Give the line containing "Task: Clear the search query with X" again, exactly, along with all later lines of the entries, through the last one.

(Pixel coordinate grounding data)
* * * *

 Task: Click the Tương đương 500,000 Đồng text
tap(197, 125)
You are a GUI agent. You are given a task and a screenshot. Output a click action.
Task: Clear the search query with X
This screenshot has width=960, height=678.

* * * *

#### Response for this exercise:
Task: Clear the search query with X
This screenshot has width=960, height=678.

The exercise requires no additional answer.